══ Artículo ══
Todo esto, sin embargo, no es para mí sino una enorme contradicción sin sentido. Hasta tal punto que, a mi modo de ver, el deseo del cura televisivo no era un, paliativo de la gran e inoportuna perogrullada que anunció a continuación, sino más bien un ensañamiento para con los espectadores, a quienes no sólo recordaba la inevitabilidad de su muerte justo antes de que se fueran a la cama, sino que además les deseaba lo peor hasta que llegase su hora.

La contradicción a que me refiero consiste en que, así como la sociedad actual vela (a veces de manera excesiva) y afirma procurar la longevidad de los ciudadanos, tiene la tendencia a rebajar cada vez más la edad de jubilación de esos ciudadanos. No sólo en lo que atañe a los puestos de trabajo, sino asimismo en un sentido más amplio: tiende aprivar de vigencia a los individuos cada vez más pronto. No tengo demasiado en contra de esa tendencia. Desde tiempo inmemorial, la vejez se ha considerado algo execrable, y las seculares tentativas de dignificarla sólo han encontrado aplicación verdadera últimamente en las academias, en el Vaticano y hasta hace poco en el Kremlin. La idea de que en la vejez se disfruta por fin de algún beneficio antes inalcanzable (sabiduría dice la leyenda) es una falacia que la propia y repetida historia de las ensoñaciones humanas desmiente de continuo: el niño fantasea con su juventud, el joven puede fantasear con su madurez, pero el hombre adulto jamás fantasea con su vejez. La imagen del anciano encantador y apacible (con la que, lejos de fantasear, intentamos consolarnos) sólo la he visto en los cuentos y en el que fue Vicente Aleixandre, y, por el contrario, observo que, cuanto más viejas son las personas, mayores suelen ser su acritud, su ensimismamiento, su soberbia y su rencor, con cuantas excepciones se quieran. Se me dirá que esto les ocurre sólo a aquellas personas que, al alcanzar la vejez, no han logrado sus metas, o a aquellas a las que una jubilación forzosa y sentida como prematura ha puesto en guerra con el mundo ingrato. No estoy seguro. Lo malo de las metas es que siempre sigue habiéndolas; y en cuanto a las jubilaciones vividas como castigo, basta con pensar, por ejemplo, en los escritores viejos que en el mundo han sido (porque a los escritores sólo nuestra decisión puede jubilarnos de nuestra actividad predilecta) para comprobar que en la mayoría de ellos prevalecieron la fatuidad, la ambición y el despecho. “Extraño no seguir deseando los deseos”, dijo Rilke aludiendo a la muerte, y en verdad eso parece la. mayor diferencia concebible entre la vida languideciente 31 la muerte al fin llegada. Los viejos -tengo para mí- desean tanto como el que más, sólo que su incapacidad o su falta de tiempo para cumplir sus anhelos no hacen sino acrecentar lo que anuncié con anterioridad: su acritud, su ensimismamiento, su soberbia y su rencor. Los viejos son rencorosos de su vejez.
═══
Transcribe, por favor, el fragmento del artículo que empieza en las palabras "Todo esto, sin" y termina tras las palabras "llegase su hora.".
══ Datos proporcionados ══
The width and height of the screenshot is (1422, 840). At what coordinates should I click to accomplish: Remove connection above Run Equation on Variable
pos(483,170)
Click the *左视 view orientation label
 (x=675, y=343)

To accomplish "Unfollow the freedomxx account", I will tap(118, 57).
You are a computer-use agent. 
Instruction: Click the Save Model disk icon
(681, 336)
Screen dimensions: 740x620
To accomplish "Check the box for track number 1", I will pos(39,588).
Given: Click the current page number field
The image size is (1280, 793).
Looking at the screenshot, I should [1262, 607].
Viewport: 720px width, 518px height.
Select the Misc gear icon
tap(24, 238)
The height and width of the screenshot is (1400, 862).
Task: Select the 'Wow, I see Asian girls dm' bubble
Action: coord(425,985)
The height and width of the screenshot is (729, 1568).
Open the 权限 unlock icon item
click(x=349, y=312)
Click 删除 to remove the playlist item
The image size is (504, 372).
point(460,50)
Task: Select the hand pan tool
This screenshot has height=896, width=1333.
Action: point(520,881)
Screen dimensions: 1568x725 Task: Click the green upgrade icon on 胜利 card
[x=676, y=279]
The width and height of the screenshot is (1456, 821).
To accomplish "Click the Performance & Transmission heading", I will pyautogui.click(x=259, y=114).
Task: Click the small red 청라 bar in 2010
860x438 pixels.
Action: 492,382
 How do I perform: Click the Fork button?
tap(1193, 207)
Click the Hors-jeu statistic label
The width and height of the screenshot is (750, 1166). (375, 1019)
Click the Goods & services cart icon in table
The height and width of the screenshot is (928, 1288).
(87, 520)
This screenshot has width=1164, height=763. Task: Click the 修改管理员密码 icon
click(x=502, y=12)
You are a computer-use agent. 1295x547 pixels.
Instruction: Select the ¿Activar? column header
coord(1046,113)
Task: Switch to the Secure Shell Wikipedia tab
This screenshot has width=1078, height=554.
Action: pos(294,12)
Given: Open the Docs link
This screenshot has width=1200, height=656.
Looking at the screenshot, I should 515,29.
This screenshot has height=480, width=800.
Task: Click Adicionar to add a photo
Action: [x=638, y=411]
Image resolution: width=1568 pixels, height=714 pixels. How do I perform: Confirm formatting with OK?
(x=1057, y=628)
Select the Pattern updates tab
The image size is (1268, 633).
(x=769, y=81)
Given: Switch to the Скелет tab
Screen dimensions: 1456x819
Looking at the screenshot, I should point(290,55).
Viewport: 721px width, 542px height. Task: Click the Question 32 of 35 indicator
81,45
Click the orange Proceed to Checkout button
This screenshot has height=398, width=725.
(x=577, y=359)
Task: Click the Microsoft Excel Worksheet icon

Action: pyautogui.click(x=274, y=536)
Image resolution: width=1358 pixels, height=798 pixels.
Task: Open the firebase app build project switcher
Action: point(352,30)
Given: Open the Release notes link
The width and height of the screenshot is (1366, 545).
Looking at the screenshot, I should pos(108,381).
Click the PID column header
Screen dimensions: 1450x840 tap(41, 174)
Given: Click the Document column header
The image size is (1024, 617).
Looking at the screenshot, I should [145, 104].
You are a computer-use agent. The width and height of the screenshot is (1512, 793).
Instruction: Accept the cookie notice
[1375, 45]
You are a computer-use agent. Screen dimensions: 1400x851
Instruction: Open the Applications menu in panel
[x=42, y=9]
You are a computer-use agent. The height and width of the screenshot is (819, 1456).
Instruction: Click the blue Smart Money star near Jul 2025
═══
### Resultado
Todo esto, sin embargo, no es para mí sino una enorme contradicción sin sentido. Hasta tal punto que, a mi modo de ver, el deseo del cura televisivo no era un, paliativo de la gran e inoportuna perogrullada que anunció a continuación, sino más bien un ensañamiento para con los espectadores, a quienes no sólo recordaba la inevitabilidad de su muerte justo antes de que se fueran a la cama, sino que además les deseaba lo peor hasta que llegase su hora.